Joining a growing trend, innovative New York dealer Brian Benstock adds mobile service delivery at the three metro New York dealerships he operates, in a deal with Curbee, a software provider that already works with other dealer groups and OEMs launching service delivery.
In a June 3 interview with WardsAuto, Benstock was blunt about what’s really driving growth in mobile service: “There’s a whole subset of customers who don’t want to go to your store,” he said.
Los Angeles-based Curbee had almost 300 dealerships signed up as of January 2026, up from only about 25 a year earlier, Curbee CEO Amit Chandarana said in a separate phone interview.
Meanwhile, Curbee’s OEM relationships include participating in a growing number of factory-prescribed service delivery programs, including dealerships for General Motors and Hyundai, he said. Chandarana says Benstock’s dealerships are Curbee’s first Honda and Acura stores.
Chandarana said roughly 37% of dealership repair orders can be completed outside a traditional service bay by a mobile technician at the customer’s home or office.
Curbee provides only the software to manage service delivery. That includes routing and sorting out which jobs can be done remotely. It’s up to dealers to obtain and upfit service delivery vehicles.
In New York, Benstock said he intends to start slowly and add more service delivery vehicles only as demand grows. He wouldn’t specify how many delivery vehicles there would be at launch.
Benstock is the longtime partner, general manager and vice president of Paragon Honda in Woodside, in the densely populated New York City borough of Queens. He’s also general manager and vice president of Paragon Acura across the street.
Since 2023, Benstock has also been dealer principal of White Plains Honda in White Plains, New York, just north of New York City. All three dealerships are set to participate in mobile service delivery starting this summer, probably in July, Benstock said.
Besides customer convenience, mobile service delivery also offers potential behind-the-scenes business advantages to dealerships, he said.
Firstly, mobile service delivery frees up service-bay capacity at the dealership, Benstock said. “Every 10 repair orders that get performed off-site free up 10 repair orders’ worth of capacity that don’t go to the service bays,” he said.

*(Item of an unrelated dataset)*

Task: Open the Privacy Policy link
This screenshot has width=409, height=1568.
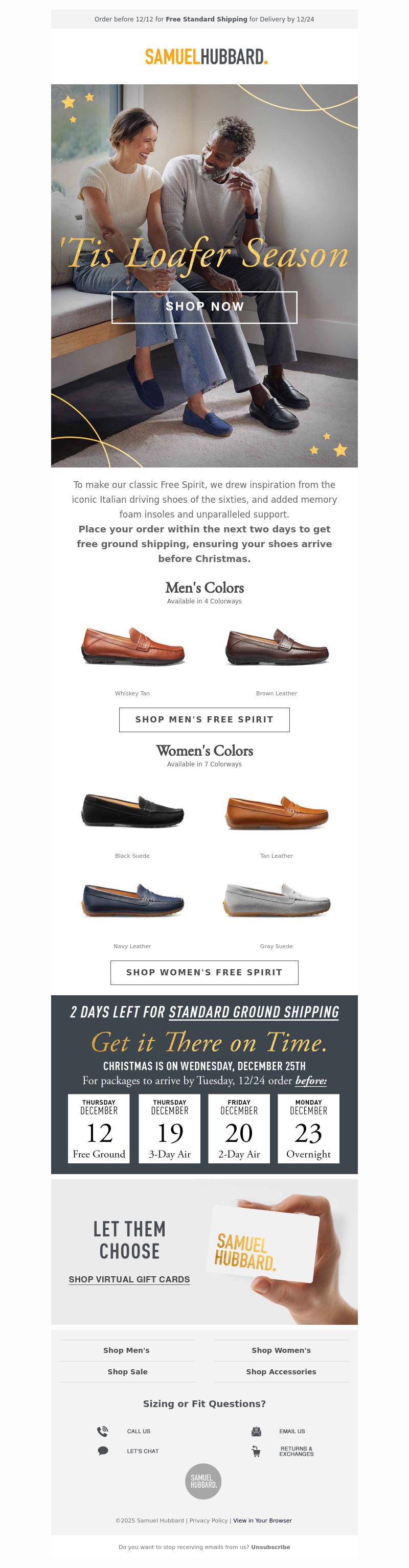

Secondly, mobile-service customers are much more likely to approve recommended work that turns up in a multi-point inspection, versus customers who are waiting on-site at the dealership, just wanting to get their cars back and hit the road, Benstock said.
“When they hear there’s more work, they say they’ll be back — but they take it someplace else. Someplace more convenient. So, we do the diagnostics, and somebody else gets paid. With service delivery? We’re the ones who get paid,” he said.
Benstock has a track record as an innovator. Starting almost a decade ago, he was an early mover in high-volume pickup and delivery of service customers’ vehicles, well before the COVID-19 pandemic.
“Since we started in 2017, we have picked up and delivered over 200,000 cars. That represents over $60 million in gross profit,” he said in the interview.
Mobile service delivery is a logical next step, Benstock said.
“Mobile service is not just a convenience play,” he said. “It is a capacity strategy.”